Label Encoding Example:

size	brand	warrenty	color	price	size_encoded
small	addidas	1	red	100	3
large	nike	2	blue	150	1
medium	nike	2	red	200	2
medium	addidas	1.5	blue	250	2
small	addidas	1	green	300	3

Label encoding for size feature.

One-Hot Encoding

Creates binary columns for each category.
Prevents misinterpretation of relationships between categories.
Can lead to high dimensionality with many categories.

One-Hot Encoding Example:

size	brand	warrenty	color	price	brand_addidas	brand_nike
small	addidas	1	red	100	1	0
large	nike	2	blue	150	0	1
medium	nike	2	red	200	0	1
medium	addidas	1.5	blue	250	1	0
small	addidas	1	green	300	1	0

One-hot encoding for brand feature.

Binary Encoding

Converts categories to binary digits and creates new columns for each digit.
Reduces dimensionality compared to one-hot encoding for high-cardinality features.
Can be less interpretable than one-hot encoding.

Binary Encoding Example:

size	brand	warrenty	color	price	color_1	color_2
small	addidas	1	red	100	0	1
large	nike	2	blue	150	1	0
medium	nike	2	red	200	0	1
medium	addidas	1.5	blue	250	1	0
small	addidas	1	green	300	1	1

Binary encoding for color feature.

Frequency Encoding

Replaces categories with their frequency in the dataset.
Can capture the importance of categories based on their occurrence.
May not be suitable for all types of categorical features.
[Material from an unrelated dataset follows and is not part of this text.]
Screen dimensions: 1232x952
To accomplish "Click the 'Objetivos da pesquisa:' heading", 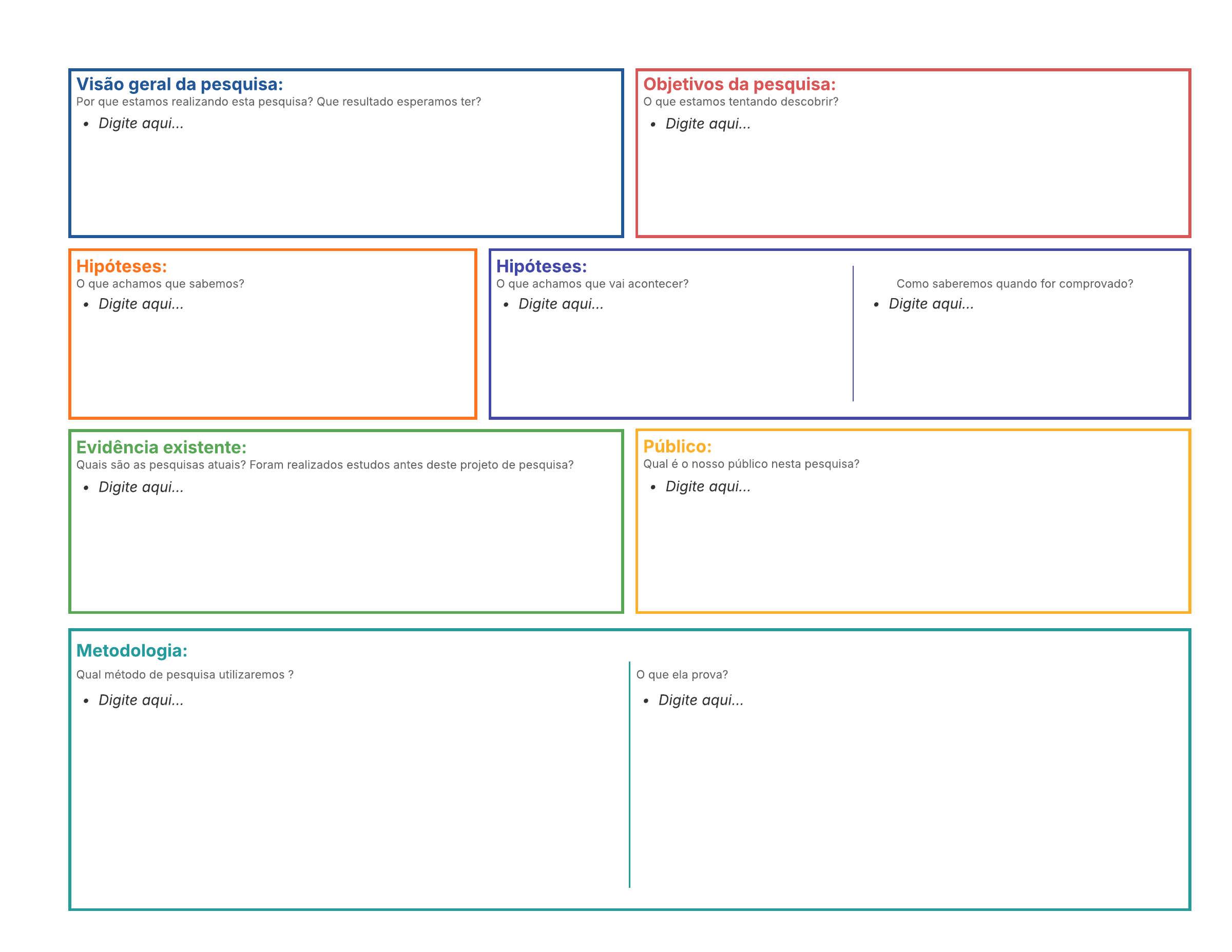I will click(x=739, y=84).
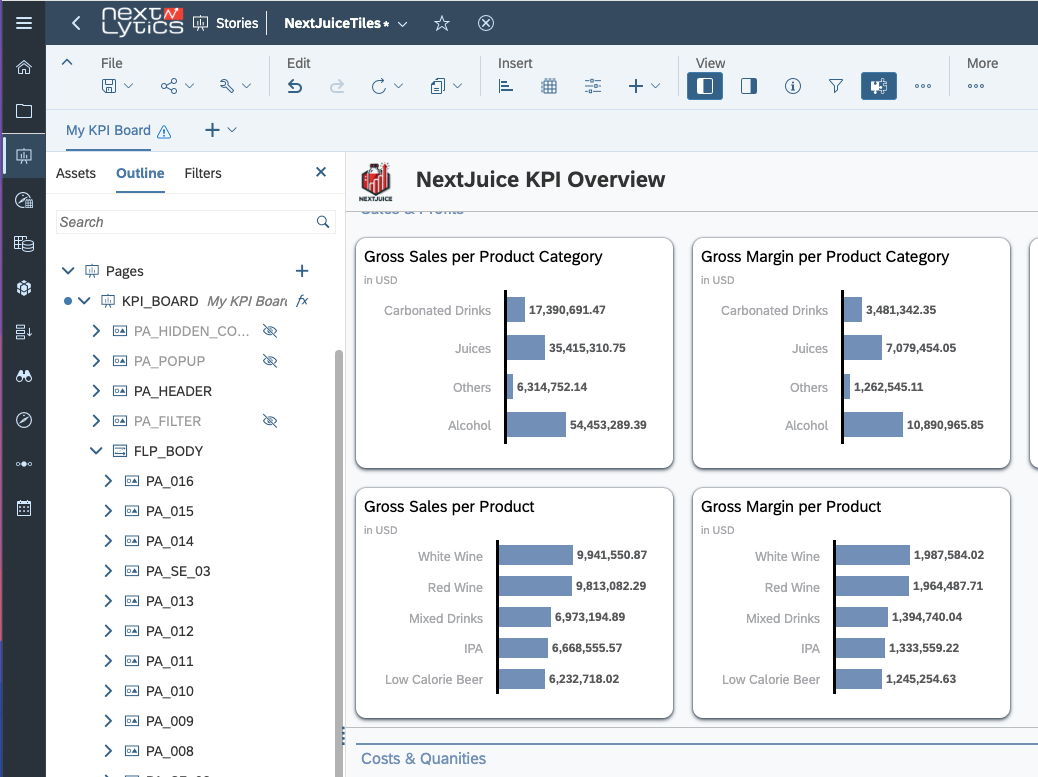Undo the last change
The width and height of the screenshot is (1038, 777).
click(x=295, y=86)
Frequency Encoding Example:

size	brand	warrenty	color	price	color_freq
small	addidas	1	red	100	2
large	nike	2	blue	150	2
medium	nike	2	red	200	2
medium	addidas	1.5	blue	250	2
small	addidas	1	green	300	1

Frequency encoding for color feature.

Target Mean Encoding

Replaces categories with the mean of the target variable for that category.
Can capture relationship between categorical feature and target variable.

Target Mean Encoding Example:

size	brand	warrenty	color	price	color_target_mean
small	addidas	1	red	100	150
large	nike	2	blue	150	200
medium	nike	2	red	200	150
medium	addidas	1.5	blue	250	200
small	addidas	1	green	300	300

Target mean encoding for color feature.